What you will do: Recast the lines below as a Markdown table with two columns, Row and Line, numbering each line in the Row column and leaving out any blank lines.

-------- Material for this exercise

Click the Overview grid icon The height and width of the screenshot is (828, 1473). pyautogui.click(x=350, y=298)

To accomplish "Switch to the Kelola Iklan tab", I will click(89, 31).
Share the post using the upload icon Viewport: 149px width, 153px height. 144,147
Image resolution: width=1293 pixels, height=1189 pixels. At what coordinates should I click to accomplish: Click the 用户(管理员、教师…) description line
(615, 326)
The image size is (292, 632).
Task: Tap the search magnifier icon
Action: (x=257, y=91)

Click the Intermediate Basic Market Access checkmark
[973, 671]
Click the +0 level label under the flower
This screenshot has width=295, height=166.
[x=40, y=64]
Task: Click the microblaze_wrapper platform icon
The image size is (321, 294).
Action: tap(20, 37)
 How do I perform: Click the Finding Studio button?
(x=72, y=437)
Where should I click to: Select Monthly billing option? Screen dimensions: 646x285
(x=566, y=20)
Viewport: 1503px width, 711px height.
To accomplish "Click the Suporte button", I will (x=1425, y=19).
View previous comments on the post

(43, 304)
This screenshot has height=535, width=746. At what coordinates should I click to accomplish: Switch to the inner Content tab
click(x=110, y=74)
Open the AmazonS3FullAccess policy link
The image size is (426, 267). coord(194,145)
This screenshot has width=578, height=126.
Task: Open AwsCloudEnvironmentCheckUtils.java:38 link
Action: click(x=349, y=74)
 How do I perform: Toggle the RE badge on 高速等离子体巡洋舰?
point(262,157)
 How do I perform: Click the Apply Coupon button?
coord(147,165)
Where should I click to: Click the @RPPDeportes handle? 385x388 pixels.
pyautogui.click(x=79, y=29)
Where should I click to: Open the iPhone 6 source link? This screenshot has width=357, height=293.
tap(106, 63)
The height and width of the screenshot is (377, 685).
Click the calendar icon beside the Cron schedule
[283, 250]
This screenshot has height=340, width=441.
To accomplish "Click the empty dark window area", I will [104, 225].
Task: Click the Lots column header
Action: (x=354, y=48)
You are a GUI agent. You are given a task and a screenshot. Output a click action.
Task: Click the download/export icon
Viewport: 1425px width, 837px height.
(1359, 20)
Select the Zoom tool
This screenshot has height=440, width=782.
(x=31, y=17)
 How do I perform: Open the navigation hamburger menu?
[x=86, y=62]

----------------

Response for this exercise:
| Row | Line |
|---|---|
| 1 | Click the Overview grid icon The height and width of the screenshot is (828, 1473). pyautogui.click(x=350, y=298) |
| 2 | To accomplish "Switch to the Kelola Iklan tab", I will click(89, 31). |
| 3 | Share the post using the upload icon Viewport: 149px width, 153px height. 144,147 |
| 4 | Image resolution: width=1293 pixels, height=1189 pixels. At what coordinates should I click to accomplish: Click the 用户(管理员、教师…) description line |
| 5 | (615, 326) |
| 6 | The image size is (292, 632). |
| 7 | Task: Tap the search magnifier icon |
| 8 | Action: (x=257, y=91) |
| 9 | Click the Intermediate Basic Market Access checkmark |
| 10 | [973, 671] |
| 11 | Click the +0 level label under the flower |
| 12 | This screenshot has width=295, height=166. |
| 13 | [x=40, y=64] |
| 14 | Task: Click the microblaze_wrapper platform icon |
| 15 | The image size is (321, 294). |
| 16 | Action: tap(20, 37) |
| 17 |  How do I perform: Click the Finding Studio button? |
| 18 | (x=72, y=437) |
| 19 | Where should I click to: Select Monthly billing option? Screen dimensions: 646x285 |
| 20 | (x=566, y=20) |
| 21 | Viewport: 1503px width, 711px height. |
| 22 | To accomplish "Click the Suporte button", I will (x=1425, y=19). |
| 23 | View previous comments on the post |
| 24 | (43, 304) |
| 25 | This screenshot has height=535, width=746. At what coordinates should I click to accomplish: Switch to the inner Content tab |
| 26 | click(x=110, y=74) |
| 27 | Open the AmazonS3FullAccess policy link |
| 28 | The image size is (426, 267). coord(194,145) |
| 29 | This screenshot has width=578, height=126. |
| 30 | Task: Open AwsCloudEnvironmentCheckUtils.java:38 link |
| 31 | Action: click(x=349, y=74) |
| 32 |  How do I perform: Toggle the RE badge on 高速等离子体巡洋舰? |
| 33 | point(262,157) |
| 34 |  How do I perform: Click the Apply Coupon button? |
| 35 | coord(147,165) |
| 36 | Where should I click to: Click the @RPPDeportes handle? 385x388 pixels. |
| 37 | pyautogui.click(x=79, y=29) |
| 38 | Where should I click to: Open the iPhone 6 source link? This screenshot has width=357, height=293. |
| 39 | tap(106, 63) |
| 40 | The height and width of the screenshot is (377, 685). |
| 41 | Click the calendar icon beside the Cron schedule |
| 42 | [283, 250] |
| 43 | This screenshot has height=340, width=441. |
| 44 | To accomplish "Click the empty dark window area", I will [104, 225]. |
| 45 | Task: Click the Lots column header |
| 46 | Action: (x=354, y=48) |
| 47 | You are a GUI agent. You are given a task and a screenshot. Output a click action. |
| 48 | Task: Click the download/export icon |
| 49 | Viewport: 1425px width, 837px height. |
| 50 | (1359, 20) |
| 51 | Select the Zoom tool |
| 52 | This screenshot has height=440, width=782. |
| 53 | (x=31, y=17) |
| 54 |  How do I perform: Open the navigation hamburger menu? |
| 55 | [x=86, y=62] |